Please find below the answers to a few common questions. Please keep in mind these answers are more general in nature and may differ depending on your unique circumstances. Please do not reply on this information without verification.
Yes if you are the first offer your offer can be conditional i.e. subject to inspection, strata minutes etc. However if an offer has already been accepted (and a court date set) then your only option is an unconditional offer presented in court on the court date.
It is normally better to sell before you buy as this eliminates the financial risk of having to pay two mortgages plus taxes, insurance and utilities for several months. Unless you qualify for interim financing, your lender may require that you sell your home before granting financing on your new home. If the buyer makes an attractive offer and wants to close quickly, you can arrange for temporary housing. More importantly it is very difficult to negotiate a deal on a property when your offer is "subject to the sale of" another property.
Foreclosures are sold "AS IS, WHERE IS" so tough to minimize risk.

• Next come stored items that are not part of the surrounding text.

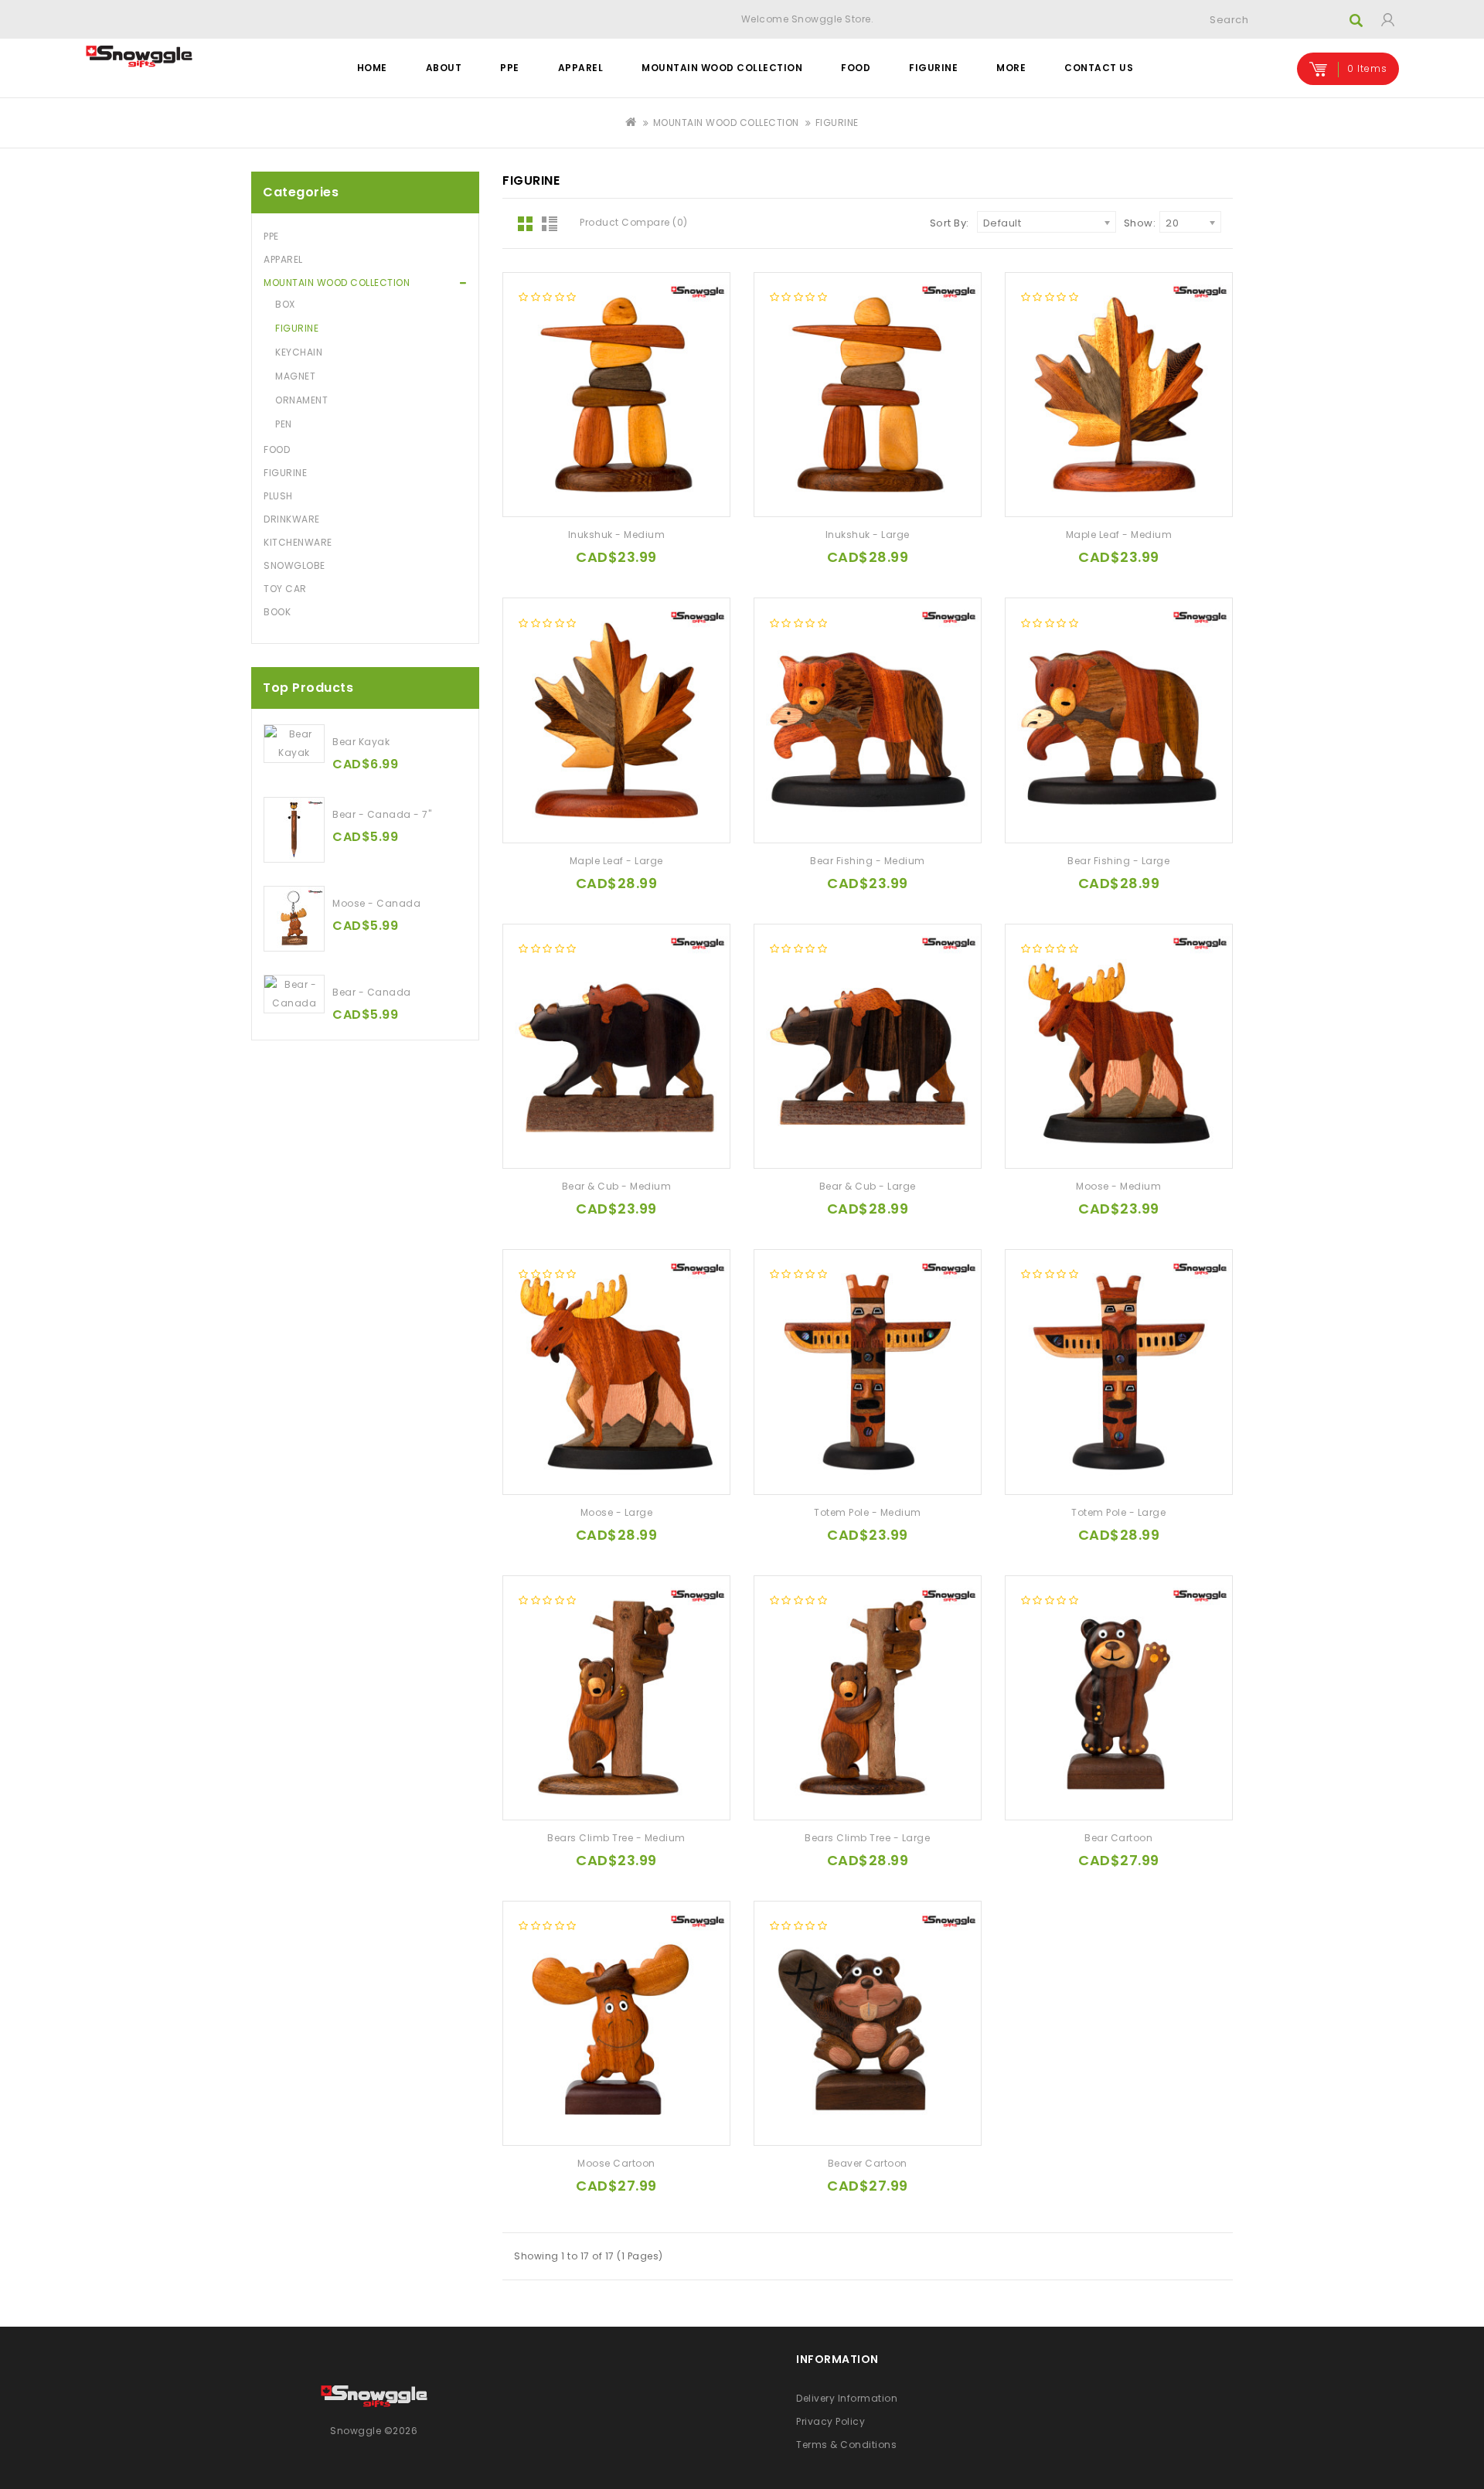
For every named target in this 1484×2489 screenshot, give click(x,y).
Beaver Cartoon (867, 2163)
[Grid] (526, 224)
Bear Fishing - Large (1118, 860)
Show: (1140, 223)
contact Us (1098, 67)
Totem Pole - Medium (867, 1512)
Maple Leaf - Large (616, 860)
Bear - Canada (371, 992)
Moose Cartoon (616, 2163)
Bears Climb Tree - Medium (616, 1837)
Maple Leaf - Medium (1119, 534)
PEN (283, 424)
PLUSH (278, 495)
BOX (285, 304)
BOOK (277, 611)
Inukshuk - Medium (616, 534)
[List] (552, 224)
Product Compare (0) (634, 222)
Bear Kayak (361, 741)
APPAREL (581, 67)
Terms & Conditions (846, 2444)
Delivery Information (846, 2398)
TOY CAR (285, 588)
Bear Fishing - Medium (867, 860)
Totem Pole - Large (1118, 1512)
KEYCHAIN (298, 352)
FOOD (855, 67)
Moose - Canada (376, 903)
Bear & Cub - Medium (617, 1186)
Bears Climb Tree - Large (867, 1837)
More (1011, 67)
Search (1355, 20)
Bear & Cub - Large (867, 1186)
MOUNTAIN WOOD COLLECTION (722, 67)
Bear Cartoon (1118, 1837)
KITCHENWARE (298, 542)
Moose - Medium (1118, 1186)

If you are the first offer - you do have an opportunity to include conditions that will help to minimize risk such as a "Subject to Financing" clause or a "Subject to Inspection" clause. Once all your conditions have been removed from the agreement and the offer is firm, a court date is set for the courts final approval. If a court date has already been set and you are interested in making an offer (i.e. you are not the first offer), sometimes you are allowed to have the property inspected prior to the court date. The more you know about the property before the court date, the lower the risk and the greater your chances of success in court.
Boundary lines are in the middle of the road. If your house number is an even number, your school will be on the south or east side of the boundary. If your house number is an odd number, your school will be on the north or west side of the boundary.